The patient was a 24-year-old active male smoker (5 pack-years) with no relevant medical history. He was referred by an oral surgeon for emergency management for persistent submandibular cellulitis that had been resistant to previous medical treatment. The patient gave a history of experiencing a left submandibular pain over a 1-week period and complained of trismus for 2 days.

One week before the referral, he consulted a practitioner and was prescribed amoxicillin for 7 days at a dose of 2 g/day in combination with nonsteroidal anti-inflammatory agents (250 mg doses of niflumic acid) administered systematically three times/day. Treatment was substituted 1 week later with a combination of amoxicillin/clavulanic acid 3 g/day with a steroidal anti-inflammatory agent (betamethasone 4 mg/day).

Approximately 8 days after the initial visit, the patient consulted a second practitioner, who prescribed prednisolone of 60 mg/day the day before he was referred to our department. The patient then consulted a third practitioner, who urgently referred him to our service.

At presentation, the patient showed signs of systemic infection.
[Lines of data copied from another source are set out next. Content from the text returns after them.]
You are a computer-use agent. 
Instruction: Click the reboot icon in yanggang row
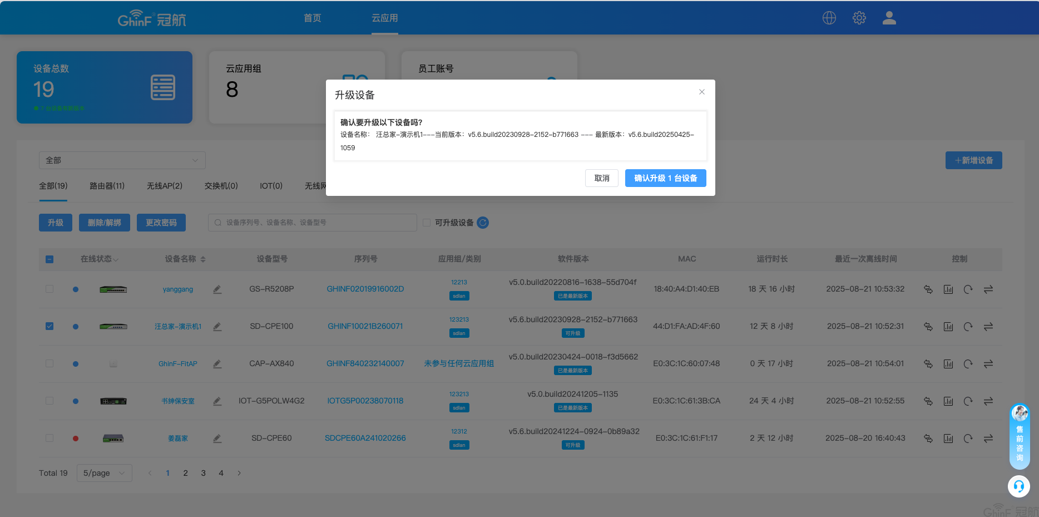[968, 289]
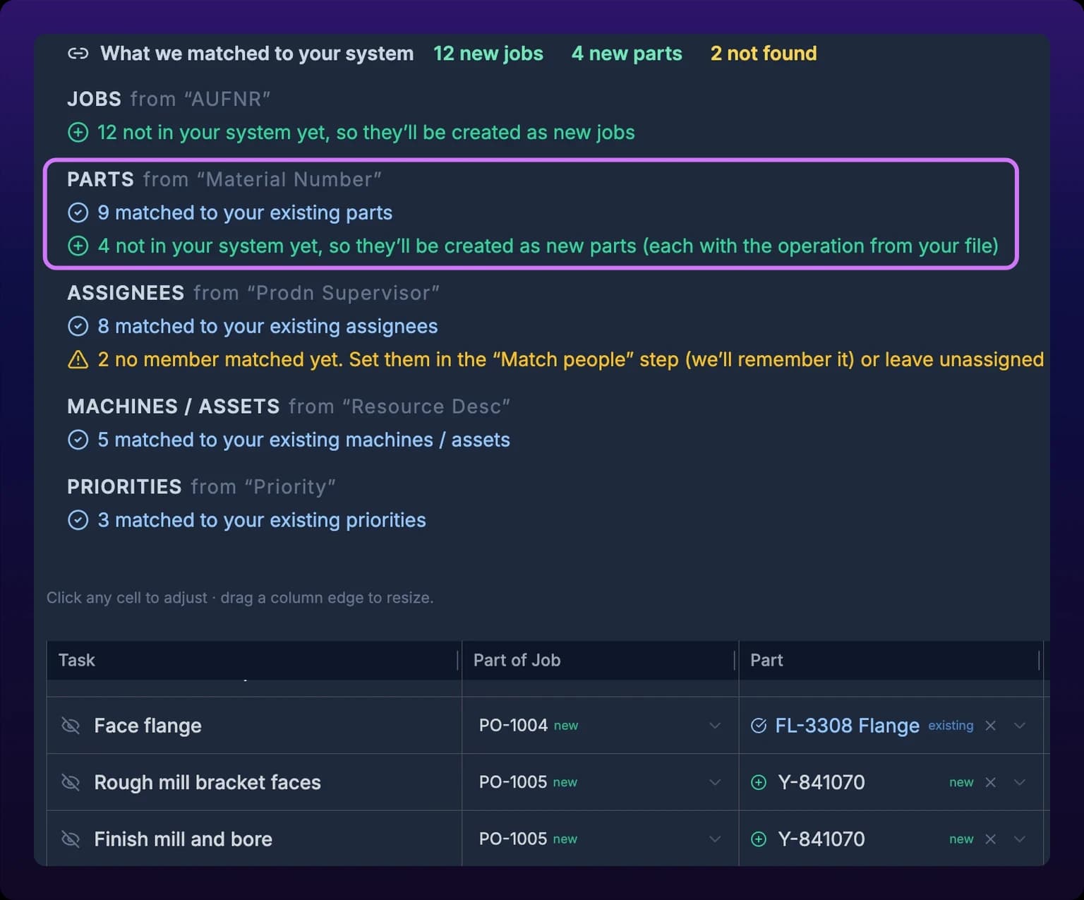Click the "Rough mill bracket faces" task cell

pos(254,782)
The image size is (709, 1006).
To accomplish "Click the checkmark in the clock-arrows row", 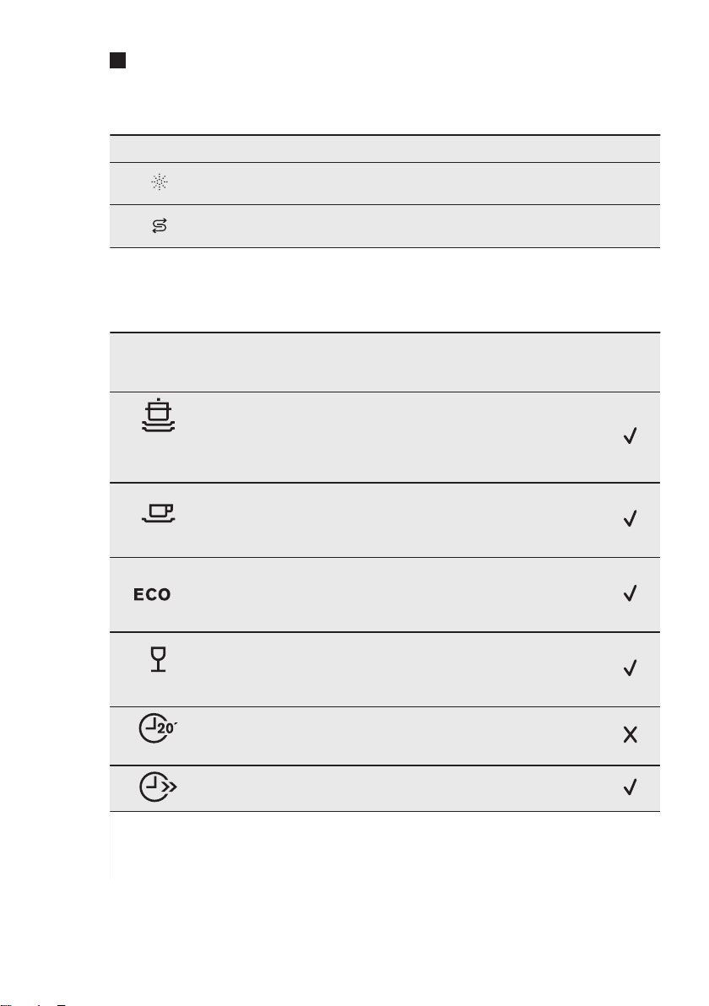I will tap(630, 787).
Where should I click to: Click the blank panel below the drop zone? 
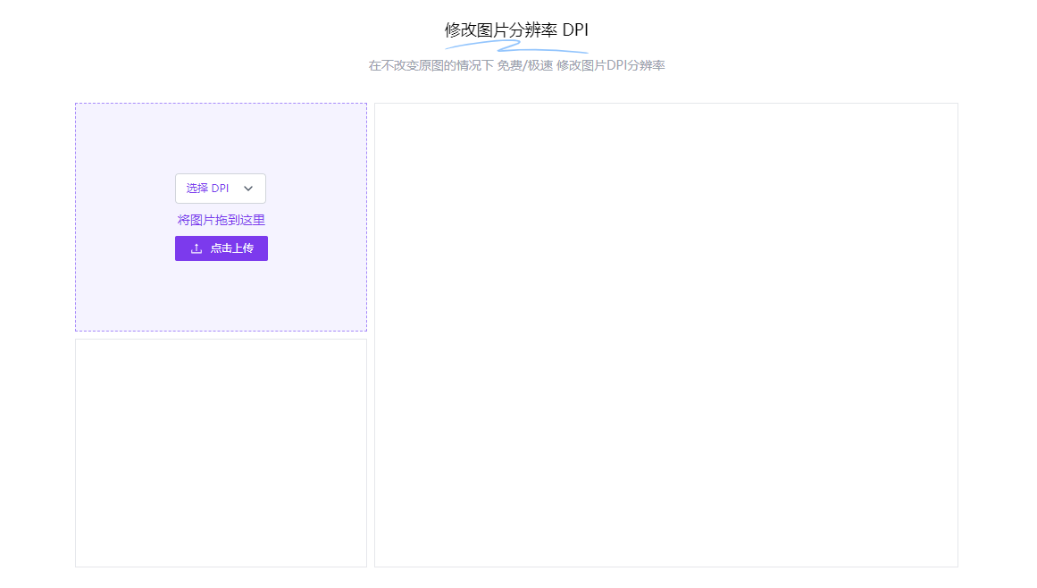[x=221, y=451]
The clinical examination at arrival revealed a painful left submandibular swelling, severe trismus with a narrow 8-mm residual mouth opening, and presence of odynophagia without any dyspnea or dysphonia. An orthopantomogram revealed that tooth no. 38 was noncarious and impacted (Fig. 1). A provisional diagnosis of suppurative pericoronitis of the left third mandibular molar complicated by parapharyngeal cellulitis and trismus was made.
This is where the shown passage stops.